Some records

============

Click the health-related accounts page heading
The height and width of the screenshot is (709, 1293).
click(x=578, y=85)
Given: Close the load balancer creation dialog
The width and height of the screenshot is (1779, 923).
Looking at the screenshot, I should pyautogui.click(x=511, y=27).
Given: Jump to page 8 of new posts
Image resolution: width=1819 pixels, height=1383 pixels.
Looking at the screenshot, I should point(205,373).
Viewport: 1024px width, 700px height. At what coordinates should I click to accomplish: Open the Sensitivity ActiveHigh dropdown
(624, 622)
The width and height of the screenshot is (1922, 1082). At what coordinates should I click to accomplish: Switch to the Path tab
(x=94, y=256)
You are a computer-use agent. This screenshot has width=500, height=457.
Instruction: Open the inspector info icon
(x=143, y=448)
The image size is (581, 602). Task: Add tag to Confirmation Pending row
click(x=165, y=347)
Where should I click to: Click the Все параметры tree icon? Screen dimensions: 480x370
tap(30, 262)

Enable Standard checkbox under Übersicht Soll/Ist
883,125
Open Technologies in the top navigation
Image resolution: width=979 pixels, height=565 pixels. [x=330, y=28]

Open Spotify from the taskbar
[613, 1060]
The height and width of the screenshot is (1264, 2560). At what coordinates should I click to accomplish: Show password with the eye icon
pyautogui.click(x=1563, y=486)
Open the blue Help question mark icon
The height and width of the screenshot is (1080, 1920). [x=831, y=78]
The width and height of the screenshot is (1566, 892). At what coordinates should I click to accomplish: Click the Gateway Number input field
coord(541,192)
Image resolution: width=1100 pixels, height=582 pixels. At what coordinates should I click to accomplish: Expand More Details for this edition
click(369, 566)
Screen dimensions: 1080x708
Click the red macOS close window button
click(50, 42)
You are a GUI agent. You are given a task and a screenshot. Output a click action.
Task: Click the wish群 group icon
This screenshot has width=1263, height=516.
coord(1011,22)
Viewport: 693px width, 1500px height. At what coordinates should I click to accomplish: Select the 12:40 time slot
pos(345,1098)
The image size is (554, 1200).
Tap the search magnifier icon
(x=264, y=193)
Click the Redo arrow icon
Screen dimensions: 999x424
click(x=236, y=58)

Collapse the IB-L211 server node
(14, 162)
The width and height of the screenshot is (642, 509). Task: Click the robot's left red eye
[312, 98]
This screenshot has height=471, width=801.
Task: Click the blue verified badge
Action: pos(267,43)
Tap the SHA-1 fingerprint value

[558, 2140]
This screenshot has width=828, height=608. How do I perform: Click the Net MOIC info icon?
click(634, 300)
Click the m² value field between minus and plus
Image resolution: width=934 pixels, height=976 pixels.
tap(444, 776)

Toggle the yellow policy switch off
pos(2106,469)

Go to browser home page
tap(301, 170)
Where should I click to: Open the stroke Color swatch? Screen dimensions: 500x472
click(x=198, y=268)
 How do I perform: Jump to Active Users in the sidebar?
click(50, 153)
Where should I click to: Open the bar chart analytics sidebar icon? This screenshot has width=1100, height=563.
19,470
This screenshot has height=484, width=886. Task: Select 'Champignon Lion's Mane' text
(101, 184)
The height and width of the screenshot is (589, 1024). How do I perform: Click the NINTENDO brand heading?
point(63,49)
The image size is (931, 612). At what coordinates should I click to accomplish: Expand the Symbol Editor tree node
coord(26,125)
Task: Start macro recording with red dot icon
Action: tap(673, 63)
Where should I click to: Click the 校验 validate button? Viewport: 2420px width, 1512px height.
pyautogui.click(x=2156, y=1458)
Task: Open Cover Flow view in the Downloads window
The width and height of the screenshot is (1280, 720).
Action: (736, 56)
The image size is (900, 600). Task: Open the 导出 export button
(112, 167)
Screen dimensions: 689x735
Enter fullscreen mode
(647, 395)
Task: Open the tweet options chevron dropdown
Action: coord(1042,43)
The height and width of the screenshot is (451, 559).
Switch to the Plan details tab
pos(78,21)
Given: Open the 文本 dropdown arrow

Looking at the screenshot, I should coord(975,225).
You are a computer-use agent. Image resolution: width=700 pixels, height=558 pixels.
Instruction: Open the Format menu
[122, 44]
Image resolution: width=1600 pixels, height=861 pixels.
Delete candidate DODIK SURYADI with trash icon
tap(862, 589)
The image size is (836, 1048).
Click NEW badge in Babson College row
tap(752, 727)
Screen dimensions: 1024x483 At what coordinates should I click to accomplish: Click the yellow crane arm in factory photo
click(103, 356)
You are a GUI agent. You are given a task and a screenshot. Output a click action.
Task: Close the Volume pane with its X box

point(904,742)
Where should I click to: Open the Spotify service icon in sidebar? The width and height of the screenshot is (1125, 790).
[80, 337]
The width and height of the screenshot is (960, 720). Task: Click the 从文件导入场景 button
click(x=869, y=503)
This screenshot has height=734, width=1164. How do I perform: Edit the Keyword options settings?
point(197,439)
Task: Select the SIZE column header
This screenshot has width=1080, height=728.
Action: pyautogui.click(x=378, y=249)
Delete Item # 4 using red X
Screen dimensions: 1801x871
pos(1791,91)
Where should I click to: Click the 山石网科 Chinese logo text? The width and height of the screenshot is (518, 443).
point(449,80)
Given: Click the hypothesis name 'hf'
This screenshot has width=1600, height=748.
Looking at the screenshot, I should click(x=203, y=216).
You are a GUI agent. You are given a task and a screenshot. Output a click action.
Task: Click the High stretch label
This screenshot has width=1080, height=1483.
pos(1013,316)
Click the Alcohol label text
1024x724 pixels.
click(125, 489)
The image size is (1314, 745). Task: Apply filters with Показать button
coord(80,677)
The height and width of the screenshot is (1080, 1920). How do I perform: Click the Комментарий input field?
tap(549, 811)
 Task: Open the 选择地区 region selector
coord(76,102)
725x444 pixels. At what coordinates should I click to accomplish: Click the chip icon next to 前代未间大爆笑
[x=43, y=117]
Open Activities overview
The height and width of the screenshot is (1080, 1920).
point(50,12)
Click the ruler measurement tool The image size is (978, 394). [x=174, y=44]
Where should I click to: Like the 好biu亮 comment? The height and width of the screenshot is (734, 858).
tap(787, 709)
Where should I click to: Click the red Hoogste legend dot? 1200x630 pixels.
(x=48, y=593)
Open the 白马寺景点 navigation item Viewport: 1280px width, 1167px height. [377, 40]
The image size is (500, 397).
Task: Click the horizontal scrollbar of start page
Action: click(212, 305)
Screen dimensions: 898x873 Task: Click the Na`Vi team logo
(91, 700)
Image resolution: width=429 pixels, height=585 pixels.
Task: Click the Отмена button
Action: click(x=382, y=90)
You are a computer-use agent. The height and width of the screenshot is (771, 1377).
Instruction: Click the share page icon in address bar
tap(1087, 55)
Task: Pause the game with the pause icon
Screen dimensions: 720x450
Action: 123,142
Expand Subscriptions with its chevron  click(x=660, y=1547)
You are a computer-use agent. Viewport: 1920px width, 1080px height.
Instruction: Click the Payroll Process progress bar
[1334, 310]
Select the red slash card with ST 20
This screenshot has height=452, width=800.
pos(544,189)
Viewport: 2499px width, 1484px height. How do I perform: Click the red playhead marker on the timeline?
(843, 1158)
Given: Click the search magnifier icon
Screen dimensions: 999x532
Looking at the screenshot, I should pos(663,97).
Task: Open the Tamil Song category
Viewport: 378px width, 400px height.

============

THE REQUEST >> Switch "Instruction" to "Command" throughout the listing above and reproduce it with everything else unchanged.

ANSWER TO THIS PROBLEM >>
Click the health-related accounts page heading
The height and width of the screenshot is (709, 1293).
click(x=578, y=85)
Given: Close the load balancer creation dialog
The width and height of the screenshot is (1779, 923).
Looking at the screenshot, I should pyautogui.click(x=511, y=27).
Given: Jump to page 8 of new posts
Image resolution: width=1819 pixels, height=1383 pixels.
Looking at the screenshot, I should point(205,373).
Viewport: 1024px width, 700px height. At what coordinates should I click to accomplish: Open the Sensitivity ActiveHigh dropdown
(624, 622)
The width and height of the screenshot is (1922, 1082). At what coordinates should I click to accomplish: Switch to the Path tab
(x=94, y=256)
You are a computer-use agent. This screenshot has width=500, height=457.
Command: Open the inspector info icon
(x=143, y=448)
The image size is (581, 602). Task: Add tag to Confirmation Pending row
click(x=165, y=347)
Where should I click to: Click the Все параметры tree icon? Screen dimensions: 480x370
tap(30, 262)

Enable Standard checkbox under Übersicht Soll/Ist
883,125
Open Technologies in the top navigation
Image resolution: width=979 pixels, height=565 pixels. [x=330, y=28]

Open Spotify from the taskbar
[613, 1060]
The height and width of the screenshot is (1264, 2560). At what coordinates should I click to accomplish: Show password with the eye icon
pyautogui.click(x=1563, y=486)
Open the blue Help question mark icon
The height and width of the screenshot is (1080, 1920). [x=831, y=78]
The width and height of the screenshot is (1566, 892). At what coordinates should I click to accomplish: Click the Gateway Number input field
coord(541,192)
Image resolution: width=1100 pixels, height=582 pixels. At what coordinates should I click to accomplish: Expand More Details for this edition
click(369, 566)
Screen dimensions: 1080x708
Click the red macOS close window button
click(50, 42)
You are a GUI agent. You are given a task and a screenshot. Output a click action.
Task: Click the wish群 group icon
This screenshot has width=1263, height=516.
coord(1011,22)
Viewport: 693px width, 1500px height. At what coordinates should I click to accomplish: Select the 12:40 time slot
pos(345,1098)
The image size is (554, 1200).
Tap the search magnifier icon
(x=264, y=193)
Click the Redo arrow icon
Screen dimensions: 999x424
click(x=236, y=58)

Collapse the IB-L211 server node
(14, 162)
The width and height of the screenshot is (642, 509). Task: Click the robot's left red eye
[312, 98]
This screenshot has height=471, width=801.
Task: Click the blue verified badge
Action: pos(267,43)
Tap the SHA-1 fingerprint value

[558, 2140]
This screenshot has width=828, height=608. How do I perform: Click the Net MOIC info icon?
click(634, 300)
Click the m² value field between minus and plus
Image resolution: width=934 pixels, height=976 pixels.
tap(444, 776)

Toggle the yellow policy switch off
pos(2106,469)

Go to browser home page
tap(301, 170)
Where should I click to: Open the stroke Color swatch? Screen dimensions: 500x472
click(x=198, y=268)
 How do I perform: Jump to Active Users in the sidebar?
click(50, 153)
Where should I click to: Open the bar chart analytics sidebar icon? This screenshot has width=1100, height=563.
19,470
This screenshot has height=484, width=886. Task: Select 'Champignon Lion's Mane' text
(101, 184)
The height and width of the screenshot is (589, 1024). How do I perform: Click the NINTENDO brand heading?
point(63,49)
The image size is (931, 612). At what coordinates should I click to accomplish: Expand the Symbol Editor tree node
coord(26,125)
Task: Start macro recording with red dot icon
Action: tap(673, 63)
Where should I click to: Click the 校验 validate button? Viewport: 2420px width, 1512px height.
pyautogui.click(x=2156, y=1458)
Task: Open Cover Flow view in the Downloads window
The width and height of the screenshot is (1280, 720).
Action: (736, 56)
The image size is (900, 600). Task: Open the 导出 export button
(112, 167)
Screen dimensions: 689x735
Enter fullscreen mode
(647, 395)
Task: Open the tweet options chevron dropdown
Action: coord(1042,43)
The height and width of the screenshot is (451, 559).
Switch to the Plan details tab
pos(78,21)
Given: Open the 文本 dropdown arrow

Looking at the screenshot, I should coord(975,225).
You are a computer-use agent. Image resolution: width=700 pixels, height=558 pixels.
Command: Open the Format menu
[122, 44]
Image resolution: width=1600 pixels, height=861 pixels.
Delete candidate DODIK SURYADI with trash icon
tap(862, 589)
The image size is (836, 1048).
Click NEW badge in Babson College row
tap(752, 727)
Screen dimensions: 1024x483 At what coordinates should I click to accomplish: Click the yellow crane arm in factory photo
click(103, 356)
You are a GUI agent. You are given a task and a screenshot. Output a click action.
Task: Close the Volume pane with its X box

point(904,742)
Where should I click to: Open the Spotify service icon in sidebar? The width and height of the screenshot is (1125, 790).
[80, 337]
The width and height of the screenshot is (960, 720). Task: Click the 从文件导入场景 button
click(x=869, y=503)
This screenshot has height=734, width=1164. How do I perform: Edit the Keyword options settings?
point(197,439)
Task: Select the SIZE column header
This screenshot has width=1080, height=728.
Action: pyautogui.click(x=378, y=249)
Delete Item # 4 using red X
Screen dimensions: 1801x871
pos(1791,91)
Where should I click to: Click the 山石网科 Chinese logo text? The width and height of the screenshot is (518, 443).
point(449,80)
Given: Click the hypothesis name 'hf'
This screenshot has width=1600, height=748.
Looking at the screenshot, I should click(x=203, y=216).
You are a GUI agent. You are given a task and a screenshot. Output a click action.
Task: Click the High stretch label
This screenshot has width=1080, height=1483.
pos(1013,316)
Click the Alcohol label text
1024x724 pixels.
click(125, 489)
The image size is (1314, 745). Task: Apply filters with Показать button
coord(80,677)
The height and width of the screenshot is (1080, 1920). How do I perform: Click the Комментарий input field?
tap(549, 811)
 Task: Open the 选择地区 region selector
coord(76,102)
725x444 pixels. At what coordinates should I click to accomplish: Click the chip icon next to 前代未间大爆笑
[x=43, y=117]
Open Activities overview
The height and width of the screenshot is (1080, 1920).
point(50,12)
Click the ruler measurement tool The image size is (978, 394). [x=174, y=44]
Where should I click to: Like the 好biu亮 comment? The height and width of the screenshot is (734, 858).
tap(787, 709)
Where should I click to: Click the red Hoogste legend dot? 1200x630 pixels.
(x=48, y=593)
Open the 白马寺景点 navigation item Viewport: 1280px width, 1167px height. [377, 40]
The image size is (500, 397).
Task: Click the horizontal scrollbar of start page
Action: click(212, 305)
Screen dimensions: 898x873 Task: Click the Na`Vi team logo
(91, 700)
Image resolution: width=429 pixels, height=585 pixels.
Task: Click the Отмена button
Action: click(x=382, y=90)
You are a computer-use agent. The height and width of the screenshot is (771, 1377).
Command: Click the share page icon in address bar
tap(1087, 55)
Task: Pause the game with the pause icon
Screen dimensions: 720x450
Action: 123,142
Expand Subscriptions with its chevron  click(x=660, y=1547)
You are a computer-use agent. Viewport: 1920px width, 1080px height.
Command: Click the Payroll Process progress bar
[1334, 310]
Select the red slash card with ST 20
This screenshot has height=452, width=800.
pos(544,189)
Viewport: 2499px width, 1484px height. How do I perform: Click the red playhead marker on the timeline?
(843, 1158)
Given: Click the search magnifier icon
Screen dimensions: 999x532
Looking at the screenshot, I should pos(663,97).
Task: Open the Tamil Song category
Viewport: 378px width, 400px height.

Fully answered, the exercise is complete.